**EXERCISE**
Copy out the items again without any change, starting at the line containing "Open the settings gear icon" and ending with the line containing "Action: 79,612", including both of those lines.

==== EXTRACTED INFORMATION

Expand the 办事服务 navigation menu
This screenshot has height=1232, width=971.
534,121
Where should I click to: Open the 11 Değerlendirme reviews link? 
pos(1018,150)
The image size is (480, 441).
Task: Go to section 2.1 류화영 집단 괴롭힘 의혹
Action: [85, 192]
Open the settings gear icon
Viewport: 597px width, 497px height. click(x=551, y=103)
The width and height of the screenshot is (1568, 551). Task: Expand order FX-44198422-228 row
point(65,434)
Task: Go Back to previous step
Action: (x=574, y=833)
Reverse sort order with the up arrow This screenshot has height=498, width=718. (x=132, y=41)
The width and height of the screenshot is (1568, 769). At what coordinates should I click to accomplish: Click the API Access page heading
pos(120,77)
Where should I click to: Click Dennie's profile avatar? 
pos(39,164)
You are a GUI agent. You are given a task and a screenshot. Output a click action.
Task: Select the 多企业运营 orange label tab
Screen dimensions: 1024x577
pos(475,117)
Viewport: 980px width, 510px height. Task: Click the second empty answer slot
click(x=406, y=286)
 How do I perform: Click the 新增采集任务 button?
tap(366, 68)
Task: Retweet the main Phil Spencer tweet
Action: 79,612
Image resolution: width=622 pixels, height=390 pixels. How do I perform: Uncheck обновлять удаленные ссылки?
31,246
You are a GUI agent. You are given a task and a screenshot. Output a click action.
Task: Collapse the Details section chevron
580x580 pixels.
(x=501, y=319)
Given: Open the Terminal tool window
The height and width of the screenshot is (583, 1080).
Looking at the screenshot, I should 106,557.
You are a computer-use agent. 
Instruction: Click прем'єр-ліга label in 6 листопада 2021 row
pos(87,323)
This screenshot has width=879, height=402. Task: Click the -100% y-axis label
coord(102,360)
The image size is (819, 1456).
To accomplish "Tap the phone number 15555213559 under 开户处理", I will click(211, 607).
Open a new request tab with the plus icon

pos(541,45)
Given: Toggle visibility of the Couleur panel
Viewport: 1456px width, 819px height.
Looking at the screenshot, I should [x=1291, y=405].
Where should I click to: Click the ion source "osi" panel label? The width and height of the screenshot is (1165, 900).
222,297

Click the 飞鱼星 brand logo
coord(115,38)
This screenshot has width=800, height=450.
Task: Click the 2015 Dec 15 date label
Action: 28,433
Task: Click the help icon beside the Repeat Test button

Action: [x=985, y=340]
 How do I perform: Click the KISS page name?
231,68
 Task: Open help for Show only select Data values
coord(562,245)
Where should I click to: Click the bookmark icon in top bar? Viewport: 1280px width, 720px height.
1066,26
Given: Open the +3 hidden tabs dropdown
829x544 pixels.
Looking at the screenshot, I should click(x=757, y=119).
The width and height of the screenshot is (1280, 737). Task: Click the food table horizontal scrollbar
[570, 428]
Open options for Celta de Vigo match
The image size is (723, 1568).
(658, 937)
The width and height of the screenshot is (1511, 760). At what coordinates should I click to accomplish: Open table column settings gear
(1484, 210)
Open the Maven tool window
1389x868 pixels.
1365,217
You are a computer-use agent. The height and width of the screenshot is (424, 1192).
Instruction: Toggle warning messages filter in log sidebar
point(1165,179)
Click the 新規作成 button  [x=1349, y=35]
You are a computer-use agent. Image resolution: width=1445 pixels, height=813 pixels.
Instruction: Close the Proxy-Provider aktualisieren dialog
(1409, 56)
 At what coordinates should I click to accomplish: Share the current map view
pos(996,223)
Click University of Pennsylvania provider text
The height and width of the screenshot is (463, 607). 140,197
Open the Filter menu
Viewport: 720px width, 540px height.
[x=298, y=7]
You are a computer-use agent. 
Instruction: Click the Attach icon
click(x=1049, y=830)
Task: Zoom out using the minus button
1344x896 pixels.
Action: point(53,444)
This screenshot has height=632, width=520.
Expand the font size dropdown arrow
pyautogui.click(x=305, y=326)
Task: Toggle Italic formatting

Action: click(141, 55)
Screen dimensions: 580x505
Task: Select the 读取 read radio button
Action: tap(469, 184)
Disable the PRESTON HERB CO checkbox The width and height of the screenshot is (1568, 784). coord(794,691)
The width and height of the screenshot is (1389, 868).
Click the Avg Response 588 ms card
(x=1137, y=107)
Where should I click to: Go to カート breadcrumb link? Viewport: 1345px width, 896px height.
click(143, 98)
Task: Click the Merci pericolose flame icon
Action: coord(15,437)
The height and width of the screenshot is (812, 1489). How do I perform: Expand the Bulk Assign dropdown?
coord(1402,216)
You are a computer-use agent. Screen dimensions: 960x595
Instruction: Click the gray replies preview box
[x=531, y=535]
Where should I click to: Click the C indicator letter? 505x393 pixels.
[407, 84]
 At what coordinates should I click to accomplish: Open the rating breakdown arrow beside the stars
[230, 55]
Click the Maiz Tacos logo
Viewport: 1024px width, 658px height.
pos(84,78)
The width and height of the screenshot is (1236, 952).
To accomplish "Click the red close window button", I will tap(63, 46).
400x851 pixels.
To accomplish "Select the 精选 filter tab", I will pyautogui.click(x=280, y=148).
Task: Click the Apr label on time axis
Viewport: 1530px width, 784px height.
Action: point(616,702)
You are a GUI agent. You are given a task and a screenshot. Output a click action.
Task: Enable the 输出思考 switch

========

**EXPECTED ANSWER**
Open the settings gear icon
Viewport: 597px width, 497px height. click(x=551, y=103)
The width and height of the screenshot is (1568, 551). Task: Expand order FX-44198422-228 row
point(65,434)
Task: Go Back to previous step
Action: (x=574, y=833)
Reverse sort order with the up arrow This screenshot has height=498, width=718. (x=132, y=41)
The width and height of the screenshot is (1568, 769). At what coordinates should I click to accomplish: Click the API Access page heading
pos(120,77)
Where should I click to: Click Dennie's profile avatar? 
pos(39,164)
You are a GUI agent. You are given a task and a screenshot. Output a click action.
Task: Select the 多企业运营 orange label tab
Screen dimensions: 1024x577
pos(475,117)
Viewport: 980px width, 510px height. Task: Click the second empty answer slot
click(x=406, y=286)
 How do I perform: Click the 新增采集任务 button?
tap(366, 68)
Task: Retweet the main Phil Spencer tweet
Action: 79,612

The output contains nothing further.